> [Exercise prompt] Could you return each entry below exactly as written, minus any pictures?

> [Exercise data]
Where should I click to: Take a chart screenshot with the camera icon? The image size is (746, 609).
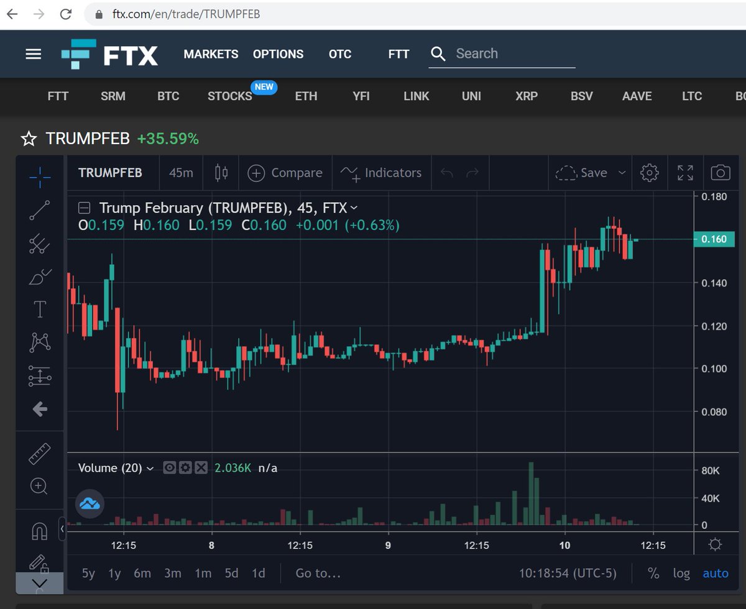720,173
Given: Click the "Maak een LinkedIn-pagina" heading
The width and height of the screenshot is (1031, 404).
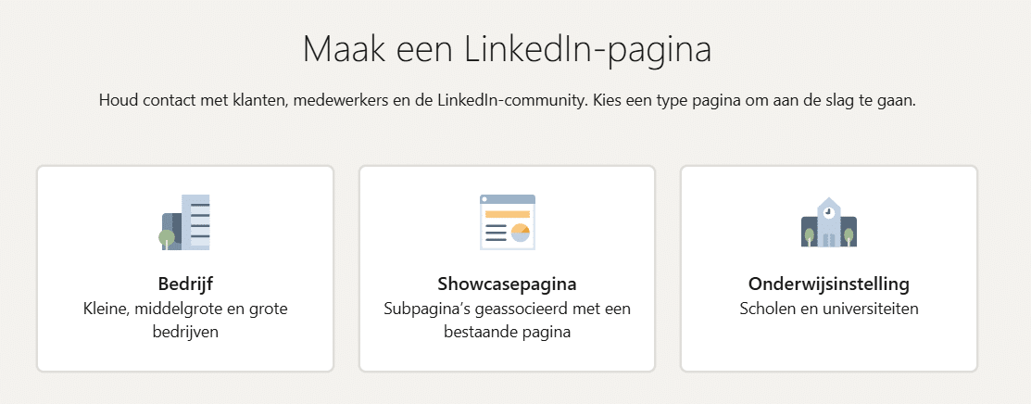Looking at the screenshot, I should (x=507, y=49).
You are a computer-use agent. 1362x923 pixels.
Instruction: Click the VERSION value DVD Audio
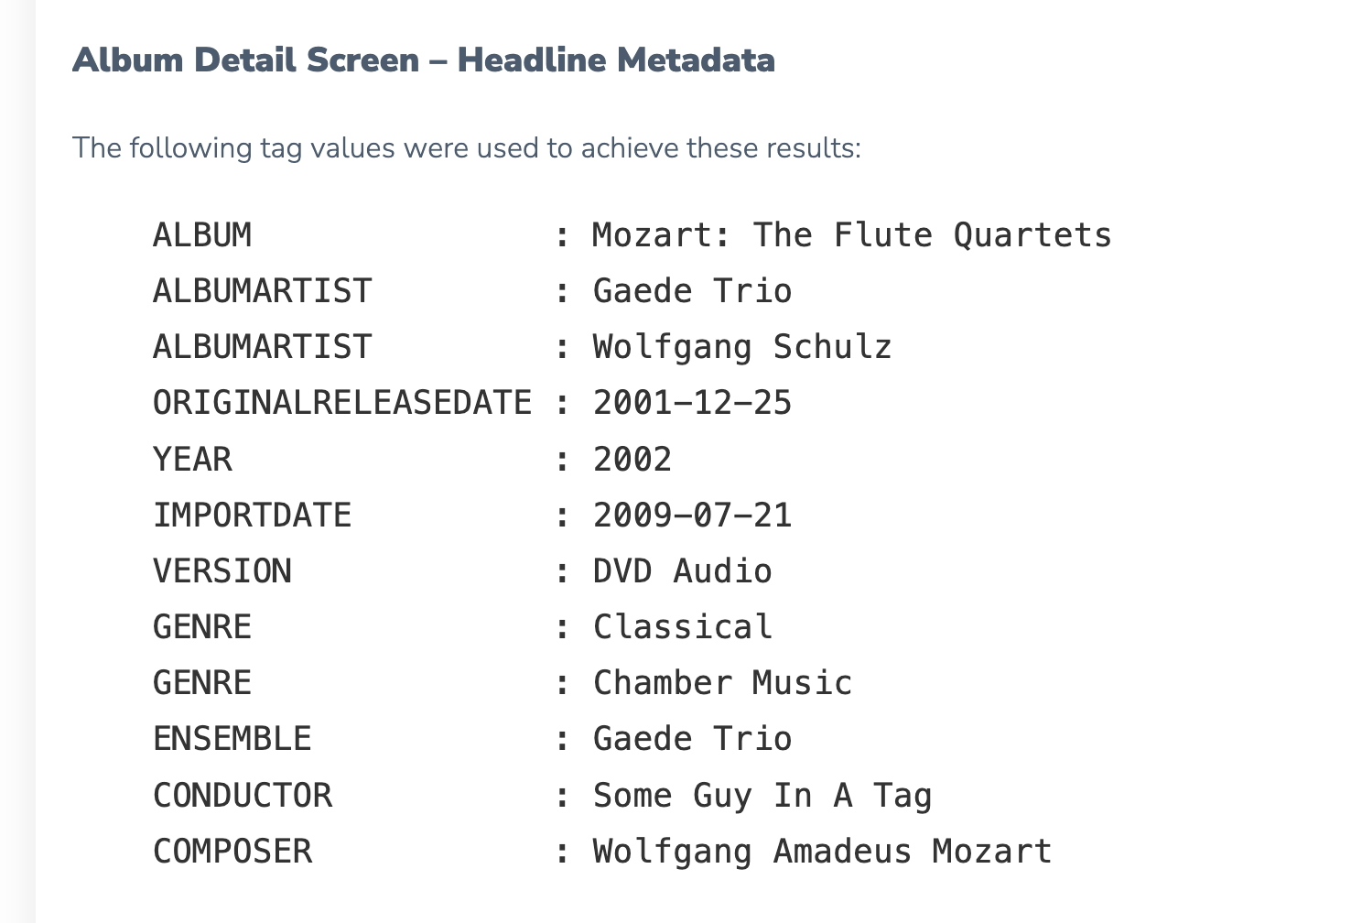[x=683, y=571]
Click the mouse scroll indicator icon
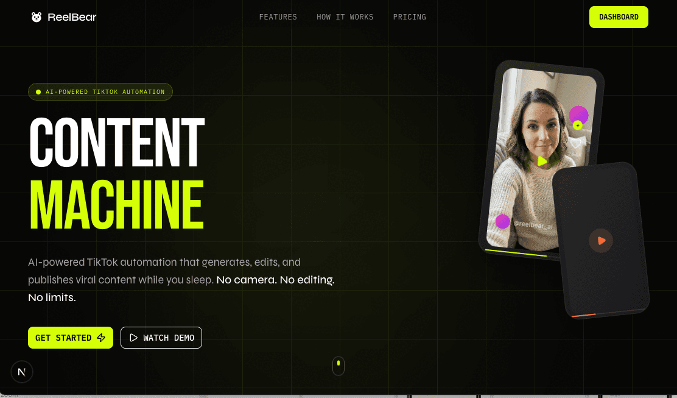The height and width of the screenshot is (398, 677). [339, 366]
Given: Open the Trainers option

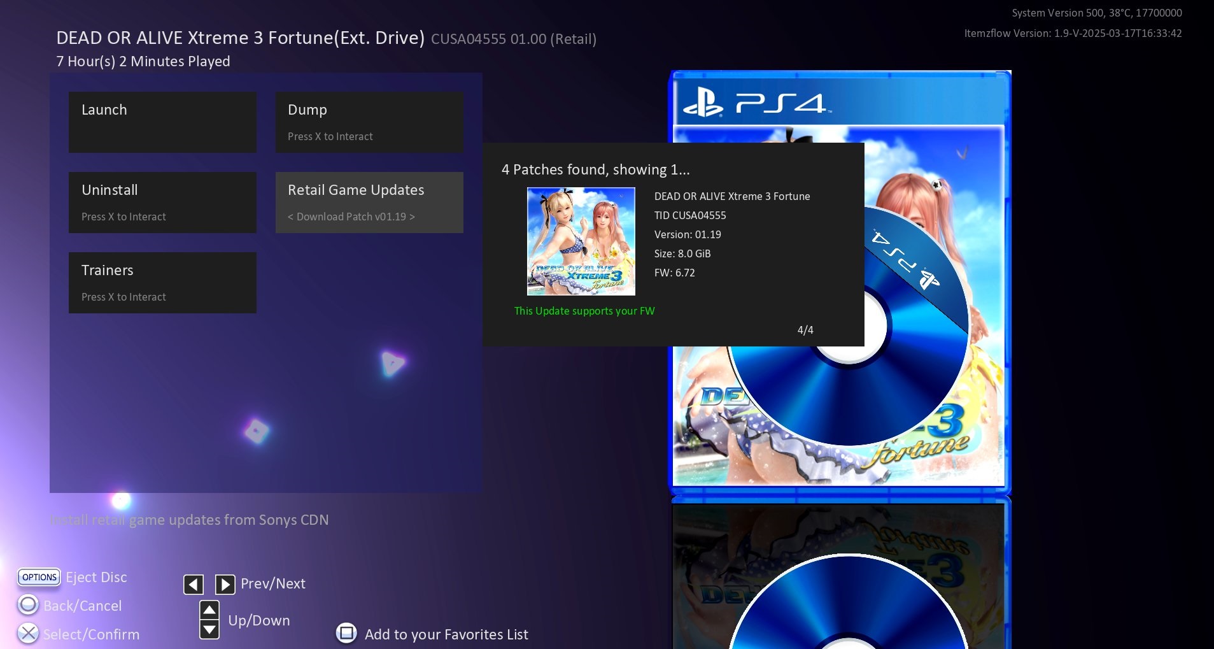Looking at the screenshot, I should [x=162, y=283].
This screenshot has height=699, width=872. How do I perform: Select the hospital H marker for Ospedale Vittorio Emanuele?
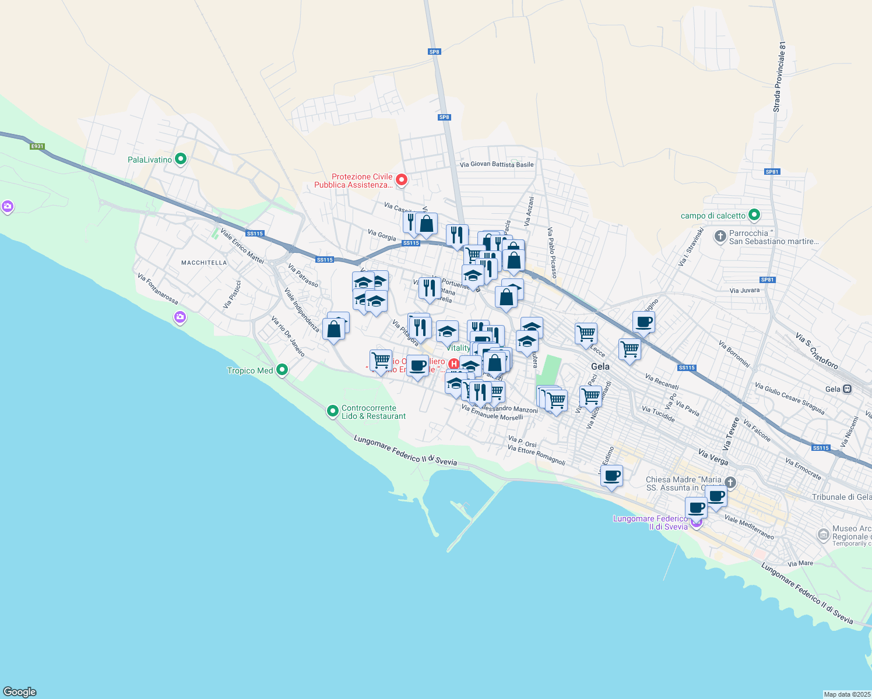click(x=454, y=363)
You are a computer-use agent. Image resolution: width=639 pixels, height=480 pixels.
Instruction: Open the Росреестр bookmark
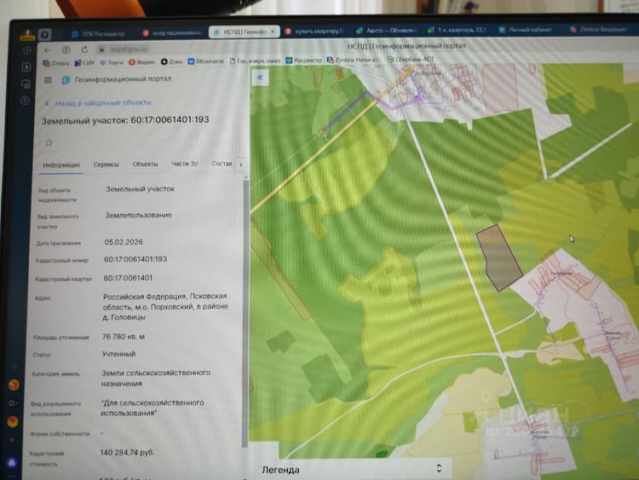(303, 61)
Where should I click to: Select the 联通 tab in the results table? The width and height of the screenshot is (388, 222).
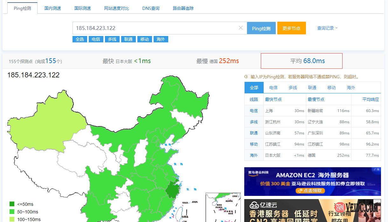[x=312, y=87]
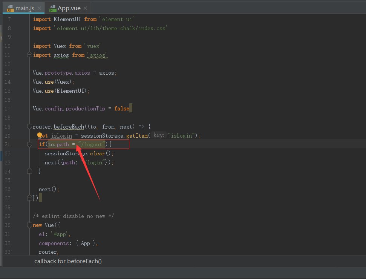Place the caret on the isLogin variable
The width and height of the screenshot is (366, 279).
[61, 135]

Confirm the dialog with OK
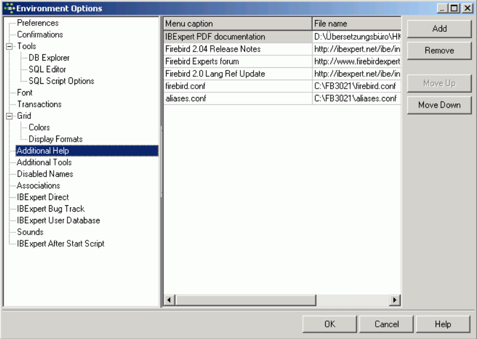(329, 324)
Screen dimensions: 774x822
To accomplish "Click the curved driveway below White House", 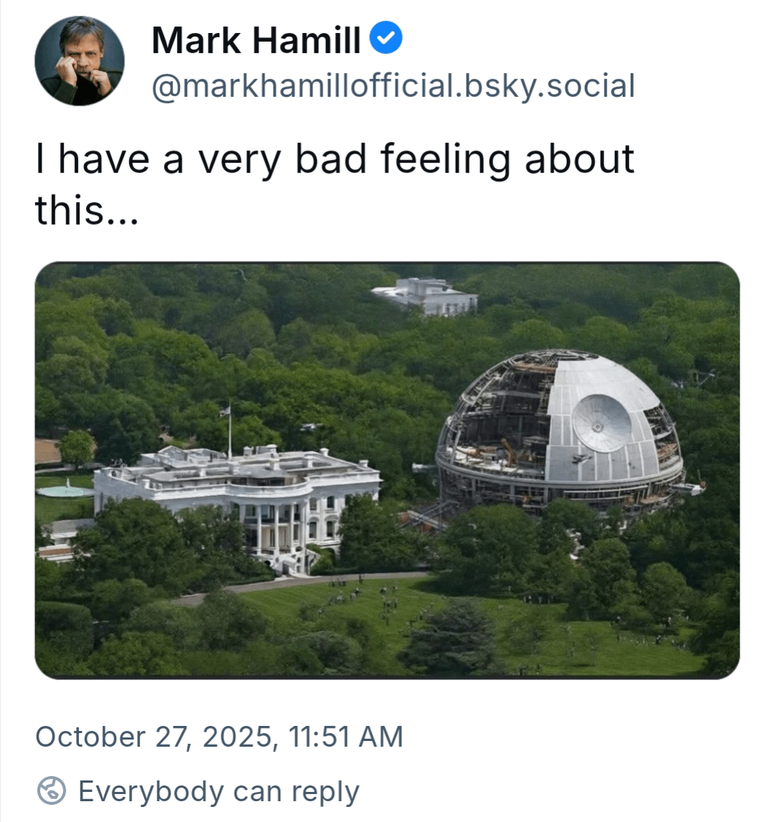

> [Answer to the problem]
Where should I click to: Take a chart screenshot with the camera icon? The image size is (746, 609).
720,173
Given: Click the "Maak een LinkedIn-pagina" heading
The width and height of the screenshot is (1031, 404).
Looking at the screenshot, I should (x=507, y=49).
You are a computer-use agent. 1362x923 pixels.
Instruction: Click the VERSION value DVD Audio
[x=683, y=571]
Click the mouse scroll indicator icon
The height and width of the screenshot is (398, 677). [339, 366]
Given: Open the Trainers option

Looking at the screenshot, I should [x=162, y=283].
This screenshot has height=699, width=872. How do I perform: Select the hospital H marker for Ospedale Vittorio Emanuele?
click(x=454, y=363)
You are a computer-use agent. Image resolution: width=639 pixels, height=480 pixels.
Instruction: Open the Росреестр bookmark
(303, 61)
Where should I click to: Select the 联通 tab in the results table? The width and height of the screenshot is (388, 222).
[x=312, y=87]
Place the caret on the isLogin variable
The width and height of the screenshot is (366, 279).
[61, 135]

Confirm the dialog with OK
(329, 324)
Screen dimensions: 774x822
To accomplish "Click the curved driveway below White House", 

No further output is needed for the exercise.